*What the exercise asks*
Show each line of the records below where the word "badge" occurs.

─── Supplied information ───

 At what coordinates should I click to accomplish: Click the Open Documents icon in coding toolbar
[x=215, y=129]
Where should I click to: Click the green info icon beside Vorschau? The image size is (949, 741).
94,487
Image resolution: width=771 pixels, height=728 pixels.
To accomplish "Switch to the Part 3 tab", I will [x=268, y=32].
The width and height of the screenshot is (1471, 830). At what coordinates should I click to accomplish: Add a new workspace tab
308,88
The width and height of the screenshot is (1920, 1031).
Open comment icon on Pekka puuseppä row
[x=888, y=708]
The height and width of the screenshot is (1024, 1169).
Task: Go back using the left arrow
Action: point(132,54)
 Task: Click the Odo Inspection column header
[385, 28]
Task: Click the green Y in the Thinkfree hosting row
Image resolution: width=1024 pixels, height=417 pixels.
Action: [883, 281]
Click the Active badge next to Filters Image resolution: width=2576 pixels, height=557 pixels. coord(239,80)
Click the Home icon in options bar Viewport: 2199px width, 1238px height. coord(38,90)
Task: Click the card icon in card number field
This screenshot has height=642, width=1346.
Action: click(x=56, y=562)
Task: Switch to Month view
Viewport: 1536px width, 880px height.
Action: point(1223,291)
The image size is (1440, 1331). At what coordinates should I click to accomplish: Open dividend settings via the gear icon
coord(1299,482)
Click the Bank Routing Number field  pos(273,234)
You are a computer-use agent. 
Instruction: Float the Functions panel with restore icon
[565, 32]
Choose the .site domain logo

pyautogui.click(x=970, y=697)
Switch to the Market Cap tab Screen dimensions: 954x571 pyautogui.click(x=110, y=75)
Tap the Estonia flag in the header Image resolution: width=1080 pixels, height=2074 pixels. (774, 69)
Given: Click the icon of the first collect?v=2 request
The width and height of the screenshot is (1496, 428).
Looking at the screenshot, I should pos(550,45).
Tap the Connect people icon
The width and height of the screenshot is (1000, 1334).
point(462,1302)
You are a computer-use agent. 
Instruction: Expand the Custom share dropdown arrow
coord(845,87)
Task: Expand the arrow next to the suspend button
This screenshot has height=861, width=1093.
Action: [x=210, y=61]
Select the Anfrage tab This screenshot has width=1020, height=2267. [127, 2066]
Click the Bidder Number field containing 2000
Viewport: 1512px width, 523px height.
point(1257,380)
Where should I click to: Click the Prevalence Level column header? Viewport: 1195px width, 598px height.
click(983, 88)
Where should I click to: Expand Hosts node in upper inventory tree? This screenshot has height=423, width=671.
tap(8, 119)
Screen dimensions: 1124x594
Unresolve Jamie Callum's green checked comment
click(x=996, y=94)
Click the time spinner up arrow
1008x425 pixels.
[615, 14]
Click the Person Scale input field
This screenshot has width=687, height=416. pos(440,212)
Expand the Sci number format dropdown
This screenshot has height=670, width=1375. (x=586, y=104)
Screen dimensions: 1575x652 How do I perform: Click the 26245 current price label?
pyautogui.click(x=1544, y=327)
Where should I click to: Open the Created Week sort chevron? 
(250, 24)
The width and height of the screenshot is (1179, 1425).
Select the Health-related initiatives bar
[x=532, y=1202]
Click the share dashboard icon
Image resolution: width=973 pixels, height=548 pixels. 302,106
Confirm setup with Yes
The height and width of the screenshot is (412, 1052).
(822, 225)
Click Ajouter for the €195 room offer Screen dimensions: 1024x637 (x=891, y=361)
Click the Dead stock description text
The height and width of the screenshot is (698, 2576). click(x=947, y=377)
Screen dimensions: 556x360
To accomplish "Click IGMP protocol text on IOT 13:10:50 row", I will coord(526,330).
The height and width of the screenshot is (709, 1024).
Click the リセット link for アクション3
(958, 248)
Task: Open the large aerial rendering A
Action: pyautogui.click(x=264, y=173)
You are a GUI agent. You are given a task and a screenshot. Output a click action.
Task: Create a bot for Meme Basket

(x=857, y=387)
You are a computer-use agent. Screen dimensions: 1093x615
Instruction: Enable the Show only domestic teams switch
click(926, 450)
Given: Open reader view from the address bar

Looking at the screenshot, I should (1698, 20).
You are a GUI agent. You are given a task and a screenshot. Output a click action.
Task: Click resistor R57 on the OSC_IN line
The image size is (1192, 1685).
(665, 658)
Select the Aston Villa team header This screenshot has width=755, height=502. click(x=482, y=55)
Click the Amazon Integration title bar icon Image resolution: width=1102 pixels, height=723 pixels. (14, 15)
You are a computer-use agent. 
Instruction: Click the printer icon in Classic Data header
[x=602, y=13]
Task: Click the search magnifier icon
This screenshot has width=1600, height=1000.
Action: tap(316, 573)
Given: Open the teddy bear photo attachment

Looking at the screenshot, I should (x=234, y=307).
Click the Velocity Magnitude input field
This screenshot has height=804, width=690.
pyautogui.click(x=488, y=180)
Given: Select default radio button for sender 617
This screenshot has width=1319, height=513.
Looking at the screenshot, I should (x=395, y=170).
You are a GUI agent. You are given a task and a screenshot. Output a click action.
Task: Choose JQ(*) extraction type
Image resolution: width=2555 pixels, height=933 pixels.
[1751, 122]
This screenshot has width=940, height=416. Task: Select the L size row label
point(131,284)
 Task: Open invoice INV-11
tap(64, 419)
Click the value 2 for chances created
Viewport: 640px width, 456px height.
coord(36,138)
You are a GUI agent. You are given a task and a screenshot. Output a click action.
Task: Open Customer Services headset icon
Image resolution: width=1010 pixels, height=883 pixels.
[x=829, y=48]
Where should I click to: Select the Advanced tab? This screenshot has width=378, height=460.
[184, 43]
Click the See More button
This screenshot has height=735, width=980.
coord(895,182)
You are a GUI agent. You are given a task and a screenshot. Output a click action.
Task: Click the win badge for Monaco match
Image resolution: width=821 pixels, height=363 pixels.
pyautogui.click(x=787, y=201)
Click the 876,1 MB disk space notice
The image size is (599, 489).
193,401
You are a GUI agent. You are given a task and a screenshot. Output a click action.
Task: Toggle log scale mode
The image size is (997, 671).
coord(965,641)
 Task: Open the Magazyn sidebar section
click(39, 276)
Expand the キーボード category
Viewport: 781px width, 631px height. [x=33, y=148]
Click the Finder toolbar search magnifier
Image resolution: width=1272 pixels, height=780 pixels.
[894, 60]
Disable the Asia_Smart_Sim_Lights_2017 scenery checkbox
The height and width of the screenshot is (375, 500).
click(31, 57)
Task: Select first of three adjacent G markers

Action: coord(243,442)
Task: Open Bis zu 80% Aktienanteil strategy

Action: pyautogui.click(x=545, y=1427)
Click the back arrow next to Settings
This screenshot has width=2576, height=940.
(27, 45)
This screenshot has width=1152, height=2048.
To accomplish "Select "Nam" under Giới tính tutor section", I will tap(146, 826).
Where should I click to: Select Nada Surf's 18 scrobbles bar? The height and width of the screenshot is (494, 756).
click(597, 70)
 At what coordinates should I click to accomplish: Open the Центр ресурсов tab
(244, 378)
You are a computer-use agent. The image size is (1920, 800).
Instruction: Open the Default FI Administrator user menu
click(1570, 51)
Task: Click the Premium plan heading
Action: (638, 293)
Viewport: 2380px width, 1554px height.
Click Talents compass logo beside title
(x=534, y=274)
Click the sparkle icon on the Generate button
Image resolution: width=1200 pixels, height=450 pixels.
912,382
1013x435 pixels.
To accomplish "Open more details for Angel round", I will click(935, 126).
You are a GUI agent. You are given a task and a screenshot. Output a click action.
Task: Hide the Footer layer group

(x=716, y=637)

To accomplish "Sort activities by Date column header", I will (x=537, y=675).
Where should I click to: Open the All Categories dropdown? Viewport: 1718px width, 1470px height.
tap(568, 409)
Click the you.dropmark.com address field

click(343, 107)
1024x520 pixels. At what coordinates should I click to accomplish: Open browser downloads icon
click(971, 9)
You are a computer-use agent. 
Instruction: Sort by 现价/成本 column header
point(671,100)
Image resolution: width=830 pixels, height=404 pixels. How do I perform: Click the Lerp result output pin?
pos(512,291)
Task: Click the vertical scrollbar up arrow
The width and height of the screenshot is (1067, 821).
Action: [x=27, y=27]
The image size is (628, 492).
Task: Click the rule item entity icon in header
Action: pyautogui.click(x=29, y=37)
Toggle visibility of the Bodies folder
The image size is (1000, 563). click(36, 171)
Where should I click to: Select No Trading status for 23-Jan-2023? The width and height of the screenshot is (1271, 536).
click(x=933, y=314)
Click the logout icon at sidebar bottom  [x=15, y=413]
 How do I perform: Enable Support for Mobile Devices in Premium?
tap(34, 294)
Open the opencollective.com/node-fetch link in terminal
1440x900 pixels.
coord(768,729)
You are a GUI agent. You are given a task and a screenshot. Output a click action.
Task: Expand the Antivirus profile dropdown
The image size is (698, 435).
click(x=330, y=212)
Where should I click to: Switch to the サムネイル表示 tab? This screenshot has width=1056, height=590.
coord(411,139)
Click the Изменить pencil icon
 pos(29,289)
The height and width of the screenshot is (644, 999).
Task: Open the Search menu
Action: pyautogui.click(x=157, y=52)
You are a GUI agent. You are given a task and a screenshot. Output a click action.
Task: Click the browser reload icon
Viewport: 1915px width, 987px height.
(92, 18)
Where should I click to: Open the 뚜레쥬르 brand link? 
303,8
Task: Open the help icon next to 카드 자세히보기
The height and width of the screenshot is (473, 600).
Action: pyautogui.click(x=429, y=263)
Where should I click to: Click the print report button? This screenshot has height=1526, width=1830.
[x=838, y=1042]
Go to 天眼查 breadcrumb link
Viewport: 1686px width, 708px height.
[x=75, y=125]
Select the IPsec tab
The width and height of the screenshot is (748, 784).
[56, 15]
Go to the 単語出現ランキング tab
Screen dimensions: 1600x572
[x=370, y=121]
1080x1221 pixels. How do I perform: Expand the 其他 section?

───

*Your solution*
Click the Active badge next to Filters Image resolution: width=2576 pixels, height=557 pixels. coord(239,80)
Task: Click the win badge for Monaco match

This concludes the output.